#### TASK INSTRUCTIONS:
Please copy exactly the part of the records below that opens with the line containing "You are a GUI" and closes with the line containing "You are a computer-use agent. The height", leaving out any pictures.

#### Collected data entries:

----------

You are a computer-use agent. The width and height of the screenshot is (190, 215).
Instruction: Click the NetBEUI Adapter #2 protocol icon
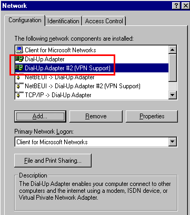tap(19, 86)
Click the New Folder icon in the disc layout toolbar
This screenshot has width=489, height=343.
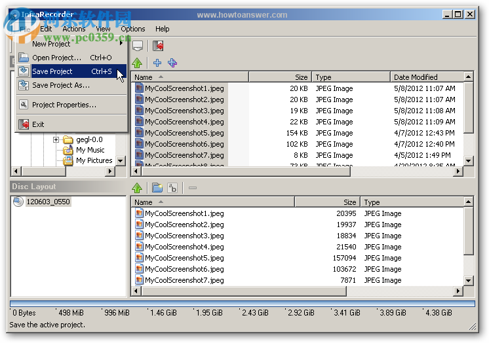click(x=157, y=188)
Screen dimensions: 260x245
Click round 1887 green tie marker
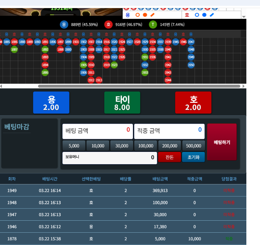tap(14, 50)
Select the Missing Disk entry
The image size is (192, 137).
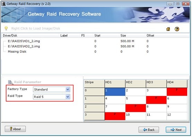click(x=17, y=52)
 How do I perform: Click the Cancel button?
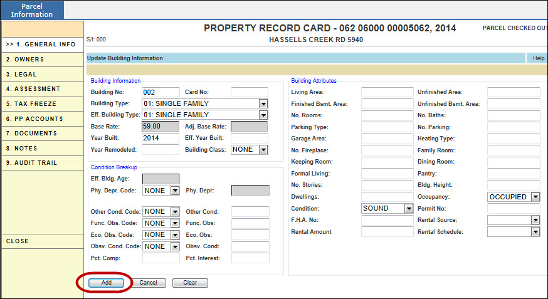[149, 283]
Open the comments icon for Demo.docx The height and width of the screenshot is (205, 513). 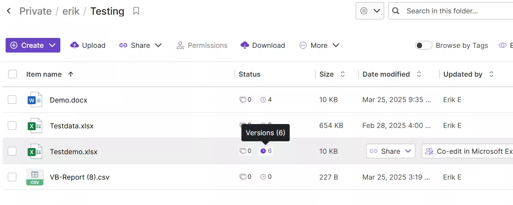tap(243, 100)
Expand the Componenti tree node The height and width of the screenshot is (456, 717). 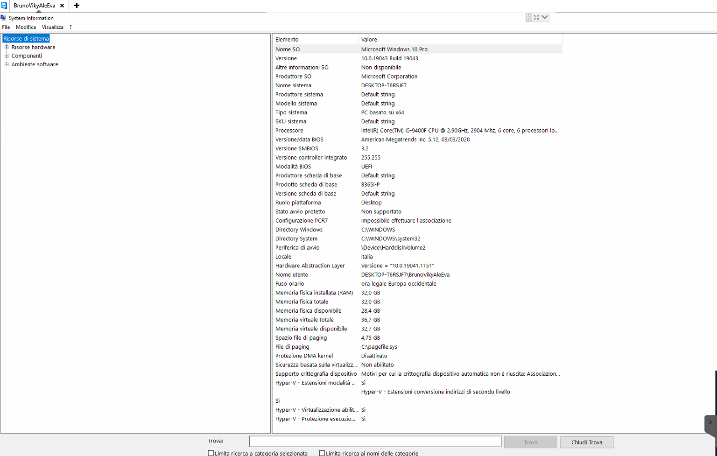[7, 56]
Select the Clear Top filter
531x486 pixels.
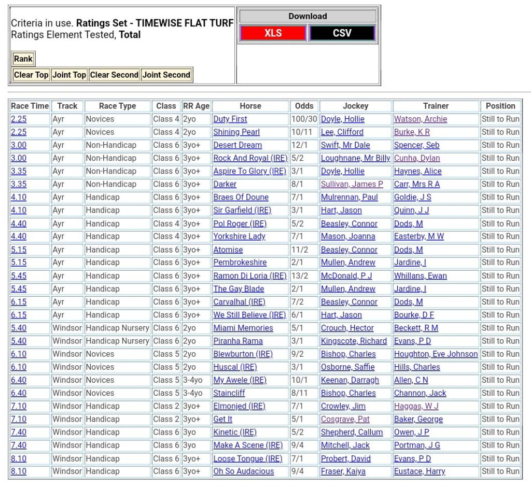click(31, 75)
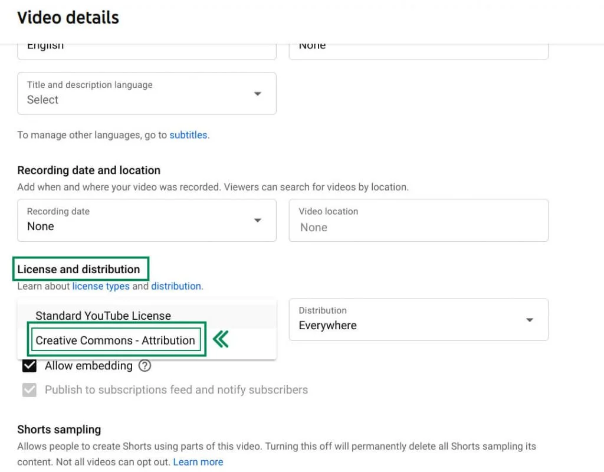Click Learn more under Shorts sampling
Image resolution: width=604 pixels, height=472 pixels.
click(x=198, y=462)
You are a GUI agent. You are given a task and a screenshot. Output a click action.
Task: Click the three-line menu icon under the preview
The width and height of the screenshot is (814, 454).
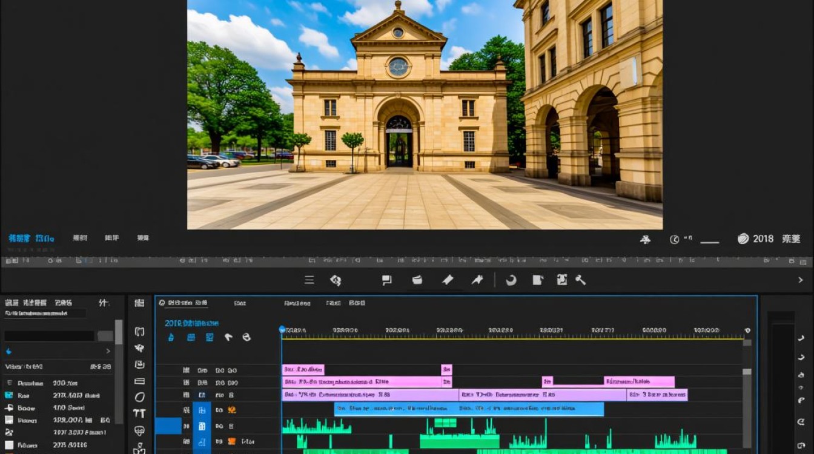coord(309,280)
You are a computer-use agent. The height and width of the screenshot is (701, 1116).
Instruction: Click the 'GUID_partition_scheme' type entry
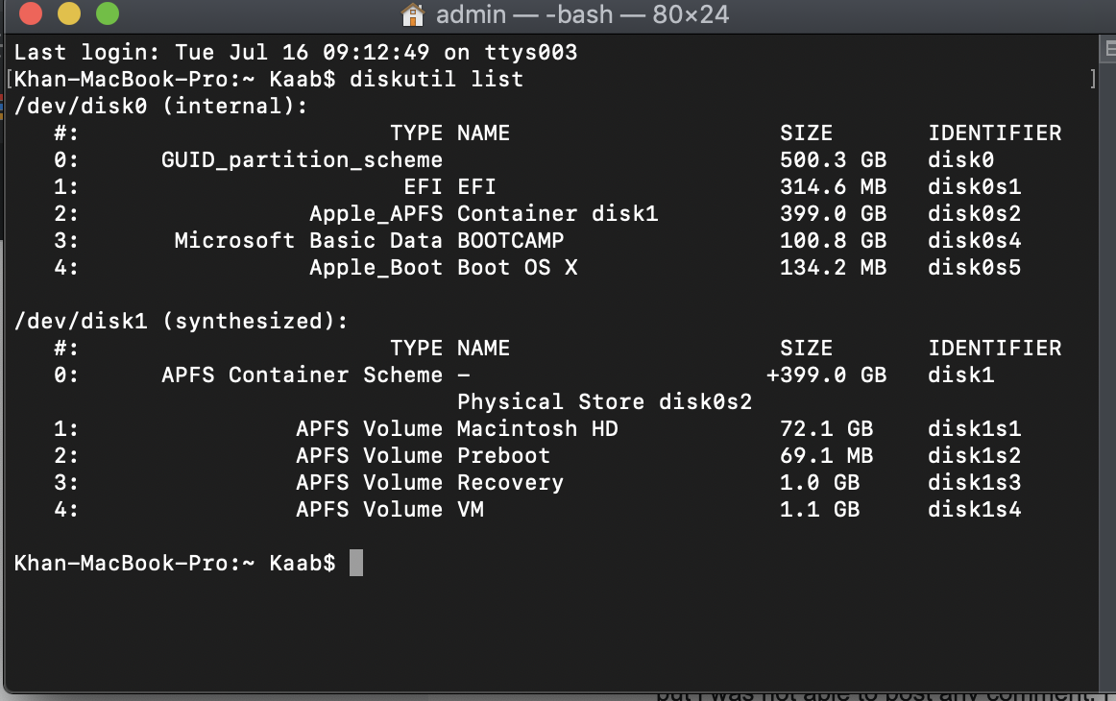(302, 159)
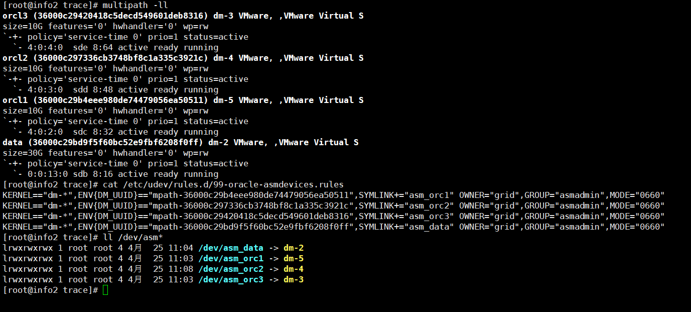The height and width of the screenshot is (312, 691).
Task: Click the yellow dm-3 link target
Action: pos(294,280)
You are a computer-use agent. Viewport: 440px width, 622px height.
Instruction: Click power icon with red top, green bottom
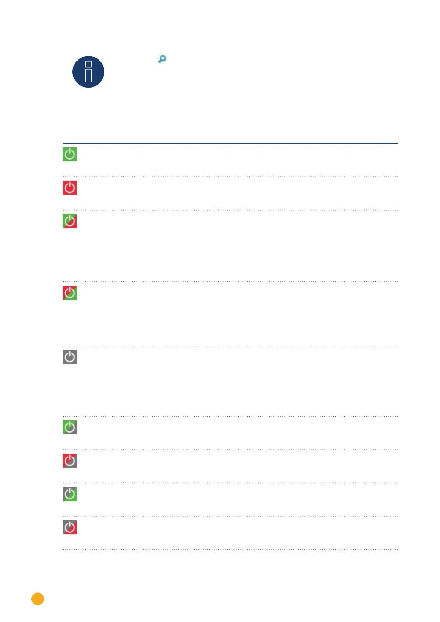coord(70,293)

----------

#### TASK SOLUTION:
You are a GUI agent. You are given a task and a screenshot. Output a click action.
Task: Click the three-line menu icon under the preview
The width and height of the screenshot is (814, 454).
coord(309,280)
You are a computer-use agent. The height and width of the screenshot is (701, 1116).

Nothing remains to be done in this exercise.